Exercise: Turn every line of the material below into a numbered list, and skip the blank lines.

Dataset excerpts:
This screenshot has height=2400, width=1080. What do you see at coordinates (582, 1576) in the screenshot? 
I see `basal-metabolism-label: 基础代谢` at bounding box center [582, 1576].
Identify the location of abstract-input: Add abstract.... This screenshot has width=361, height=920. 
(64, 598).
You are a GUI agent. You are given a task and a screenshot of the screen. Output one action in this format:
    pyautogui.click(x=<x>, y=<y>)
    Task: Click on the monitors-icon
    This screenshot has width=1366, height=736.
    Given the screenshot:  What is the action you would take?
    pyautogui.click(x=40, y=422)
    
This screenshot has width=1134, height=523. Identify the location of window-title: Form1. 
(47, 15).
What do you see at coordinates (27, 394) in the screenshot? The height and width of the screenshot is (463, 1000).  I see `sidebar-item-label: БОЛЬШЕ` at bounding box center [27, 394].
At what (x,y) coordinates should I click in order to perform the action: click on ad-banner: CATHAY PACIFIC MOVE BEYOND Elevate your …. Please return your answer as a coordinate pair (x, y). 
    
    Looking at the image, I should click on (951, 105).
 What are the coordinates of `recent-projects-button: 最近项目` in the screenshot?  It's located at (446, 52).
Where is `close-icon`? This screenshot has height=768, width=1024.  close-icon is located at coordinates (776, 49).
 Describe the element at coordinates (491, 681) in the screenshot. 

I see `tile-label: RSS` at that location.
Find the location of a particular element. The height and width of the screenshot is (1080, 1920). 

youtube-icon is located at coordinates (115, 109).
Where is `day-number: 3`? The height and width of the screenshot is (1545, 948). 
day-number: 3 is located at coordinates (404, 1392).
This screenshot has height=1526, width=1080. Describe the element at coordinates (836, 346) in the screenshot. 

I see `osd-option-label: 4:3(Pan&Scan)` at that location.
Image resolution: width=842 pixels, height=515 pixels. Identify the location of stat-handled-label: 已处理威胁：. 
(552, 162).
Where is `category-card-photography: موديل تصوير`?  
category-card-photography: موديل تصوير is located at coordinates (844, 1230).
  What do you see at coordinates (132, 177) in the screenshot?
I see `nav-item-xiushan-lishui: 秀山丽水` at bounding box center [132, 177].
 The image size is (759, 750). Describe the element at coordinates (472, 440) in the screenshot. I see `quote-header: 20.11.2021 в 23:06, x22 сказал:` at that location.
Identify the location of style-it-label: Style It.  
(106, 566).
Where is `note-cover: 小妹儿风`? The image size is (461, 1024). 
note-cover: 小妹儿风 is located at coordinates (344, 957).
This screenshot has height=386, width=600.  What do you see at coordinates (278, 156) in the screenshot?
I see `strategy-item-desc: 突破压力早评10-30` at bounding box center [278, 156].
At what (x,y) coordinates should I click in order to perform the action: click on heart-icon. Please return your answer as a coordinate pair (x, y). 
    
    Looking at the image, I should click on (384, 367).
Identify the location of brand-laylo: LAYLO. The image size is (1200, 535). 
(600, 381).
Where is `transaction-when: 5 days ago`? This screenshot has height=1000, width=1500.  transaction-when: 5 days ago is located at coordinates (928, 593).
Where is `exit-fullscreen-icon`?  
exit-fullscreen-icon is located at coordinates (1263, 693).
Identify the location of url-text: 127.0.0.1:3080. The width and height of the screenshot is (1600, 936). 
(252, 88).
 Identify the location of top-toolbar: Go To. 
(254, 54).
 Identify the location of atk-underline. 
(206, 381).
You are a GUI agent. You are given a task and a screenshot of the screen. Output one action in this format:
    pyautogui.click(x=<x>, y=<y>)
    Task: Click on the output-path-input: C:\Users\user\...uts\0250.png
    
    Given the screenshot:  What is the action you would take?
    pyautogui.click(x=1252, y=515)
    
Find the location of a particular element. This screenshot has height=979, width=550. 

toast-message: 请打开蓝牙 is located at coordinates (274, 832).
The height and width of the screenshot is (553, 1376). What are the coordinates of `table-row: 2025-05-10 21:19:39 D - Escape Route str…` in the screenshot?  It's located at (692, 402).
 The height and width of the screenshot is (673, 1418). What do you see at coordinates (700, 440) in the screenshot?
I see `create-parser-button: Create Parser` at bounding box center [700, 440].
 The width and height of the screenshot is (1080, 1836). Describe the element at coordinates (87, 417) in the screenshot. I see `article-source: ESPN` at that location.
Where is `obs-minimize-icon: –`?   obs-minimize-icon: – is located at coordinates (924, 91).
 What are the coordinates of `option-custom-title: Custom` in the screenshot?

Response to the task:
1. This screenshot has height=2400, width=1080. What do you see at coordinates (582, 1576) in the screenshot? 
2. I see `basal-metabolism-label: 基础代谢` at bounding box center [582, 1576].
3. Identify the location of abstract-input: Add abstract.... This screenshot has width=361, height=920. 
4. (64, 598).
5. You are a GUI agent. You are given a task and a screenshot of the screen. Output one action in this format:
6.     pyautogui.click(x=<x>, y=<y>)
7.     Task: Click on the monitors-icon
8.     This screenshot has width=1366, height=736.
9.     Given the screenshot:  What is the action you would take?
10.     pyautogui.click(x=40, y=422)
11. This screenshot has width=1134, height=523. Identify the location of window-title: Form1. 
12. (47, 15).
13. What do you see at coordinates (27, 394) in the screenshot? The height and width of the screenshot is (463, 1000).  I see `sidebar-item-label: БОЛЬШЕ` at bounding box center [27, 394].
14. At what (x,y) coordinates should I click in order to perform the action: click on ad-banner: CATHAY PACIFIC MOVE BEYOND Elevate your …. Please return your answer as a coordinate pair (x, y). 
15.     Looking at the image, I should click on (951, 105).
16.  What are the coordinates of `recent-projects-button: 最近项目` in the screenshot?  It's located at (446, 52).
17. Where is `close-icon`? This screenshot has height=768, width=1024.  close-icon is located at coordinates (776, 49).
18.  Describe the element at coordinates (491, 681) in the screenshot. 
19. I see `tile-label: RSS` at that location.
20. Find the location of a particular element. The height and width of the screenshot is (1080, 1920). 
21. youtube-icon is located at coordinates (115, 109).
22. Where is `day-number: 3`? The height and width of the screenshot is (1545, 948). 
23. day-number: 3 is located at coordinates (404, 1392).
24. This screenshot has height=1526, width=1080. Describe the element at coordinates (836, 346) in the screenshot. 
25. I see `osd-option-label: 4:3(Pan&Scan)` at that location.
26. Image resolution: width=842 pixels, height=515 pixels. Identify the location of stat-handled-label: 已处理威胁：. 
27. (552, 162).
28. Where is `category-card-photography: موديل تصوير`?  
29. category-card-photography: موديل تصوير is located at coordinates (844, 1230).
30.   What do you see at coordinates (132, 177) in the screenshot?
31. I see `nav-item-xiushan-lishui: 秀山丽水` at bounding box center [132, 177].
32.  The image size is (759, 750). Describe the element at coordinates (472, 440) in the screenshot. I see `quote-header: 20.11.2021 в 23:06, x22 сказал:` at that location.
33. Identify the location of style-it-label: Style It.  
34. (106, 566).
35. Where is `note-cover: 小妹儿风`? The image size is (461, 1024). 
36. note-cover: 小妹儿风 is located at coordinates (344, 957).
37. This screenshot has height=386, width=600.  What do you see at coordinates (278, 156) in the screenshot?
38. I see `strategy-item-desc: 突破压力早评10-30` at bounding box center [278, 156].
39. At what (x,y) coordinates should I click in order to perform the action: click on heart-icon. Please return your answer as a coordinate pair (x, y). 
40.     Looking at the image, I should click on (384, 367).
41. Identify the location of brand-laylo: LAYLO. The image size is (1200, 535). 
42. (600, 381).
43. Where is `transaction-when: 5 days ago`? This screenshot has height=1000, width=1500.  transaction-when: 5 days ago is located at coordinates (928, 593).
44. Where is `exit-fullscreen-icon`?  
45. exit-fullscreen-icon is located at coordinates (1263, 693).
46. Identify the location of url-text: 127.0.0.1:3080. The width and height of the screenshot is (1600, 936). 
47. (252, 88).
48.  Identify the location of top-toolbar: Go To. 
49. (254, 54).
50.  Identify the location of atk-underline. 
51. (206, 381).
52. You are a GUI agent. You are given a task and a screenshot of the screen. Output one action in this format:
53.     pyautogui.click(x=<x>, y=<y>)
54.     Task: Click on the output-path-input: C:\Users\user\...uts\0250.png
55.     Given the screenshot:  What is the action you would take?
56.     pyautogui.click(x=1252, y=515)
57. Find the location of a particular element. This screenshot has height=979, width=550. 
58. toast-message: 请打开蓝牙 is located at coordinates (274, 832).
59. The height and width of the screenshot is (553, 1376). What are the coordinates of `table-row: 2025-05-10 21:19:39 D - Escape Route str…` in the screenshot?  It's located at (692, 402).
60.  The height and width of the screenshot is (673, 1418). What do you see at coordinates (700, 440) in the screenshot?
61. I see `create-parser-button: Create Parser` at bounding box center [700, 440].
62.  The width and height of the screenshot is (1080, 1836). Describe the element at coordinates (87, 417) in the screenshot. I see `article-source: ESPN` at that location.
63. Where is `obs-minimize-icon: –`?   obs-minimize-icon: – is located at coordinates (924, 91).
64.  What are the coordinates of `option-custom-title: Custom` in the screenshot?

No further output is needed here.